## T019 Molecular dynamics simulation
* https://projects.volkamerlab.org/teachopencadd/talktorials/T019_md_simulation.html

### TOC
#### 1. Preparation of complex pbd
* Download PDB file
* Prepare the protein ligand complex
    * Protein preparation
    * Ligand preparation
    * Merge protein and ligand

#### 2. Create system for MD simulation
* MD simulation set up
    * Force field
    * System - protein, ligand, water, ions
#### 3. Run MD simulation
* Perform the MD simulation
* Download results

### Some tips
* For simulations under periodic boundary conditions, it is recommended to use a simulation box large enough, so that the simulated macromolecule does not come into contact with neighboring images of itself.

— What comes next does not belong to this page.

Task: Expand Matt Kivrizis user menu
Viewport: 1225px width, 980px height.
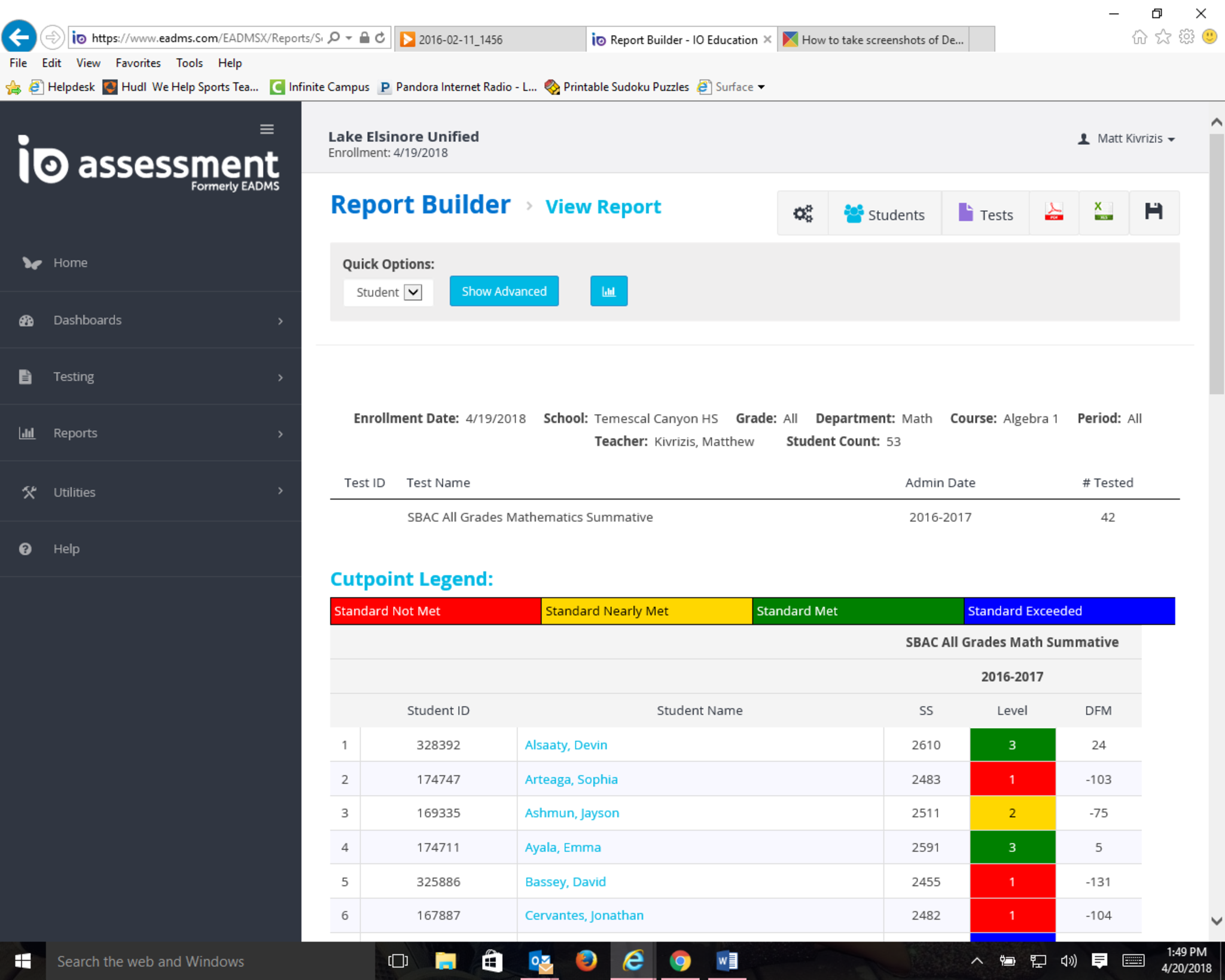Action: coord(1128,139)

### Advantage of MD simulation
* MD give valuable insights into the highly dynamic process of ligand binding to their target.
* ligands may induce conformational changes in the macromolecule that can best accommodate the small molecule.
    * binding sites that are not observed in static ligand-free structures, but can be discovered with MD simulations, are sometimes called cryptic binding sites.
    * The identification of such binding sites with MD simulation can kickstart new drug discovery campaigns.
* Later in the drug discovery process, MD simulations can also be used to estimate the quality of computationally identified small molecules before performing more costly and time-intensive in vitro tests. 


In [1]:
# Load libaries
import copy
from pathlib import Path

import requests
from IPython.display import display
import numpy as np
from rdkit import Chem
from rdkit.Chem import Draw
from rdkit.Chem import AllChem
import mdtraj as md
import pdbfixer
import nglview as nv
import openmm as mm
import openmm.app as app
from openmm import unit
from openff.toolkit.topology import Molecule, Topology
from openmmforcefields.generators import GAFFTemplateGenerator




In [2]:
# create data directory if not exists
data_dir = Path("./data/EGPR_tutorial")
Path(data_dir).mkdir(parents=True, exist_ok=True)
result_dir = Path("./results/EGPR_tutorial")
Path(result_dir).mkdir(parents=True, exist_ok=True)

In [9]:

pdbid = "3POZ" # EGFR kinase domain
ligand_name = "03P"
# check the complex structure
solvated_model_path = str(result_dir / f"{pdbid}_{ligand_name}_solvated.pdb")
solvated_view = nv.show_structure_file(solvated_model_path)
solvated_view.add_representation("cartoon", selection="protein")
solvated_view.add_representation("licorice", selection="water")
solvated_view.add_representation("ball+stick", selection="ligand")
solvated_view.add_representation("spacefill", selection="ion")
#solvated_view.add_representation("unitcell")
solvated_view.camera = "orthographic"
solvated_view

NGLWidget()

In [10]:
# Load the solvated structure using OpenMM
solvated_model = app.PDBFile(solvated_model_path)
model_topology = solvated_model.topology
model_positions = solvated_model.positions

In [11]:
print("Number of atoms in the system:", model_topology.getNumAtoms())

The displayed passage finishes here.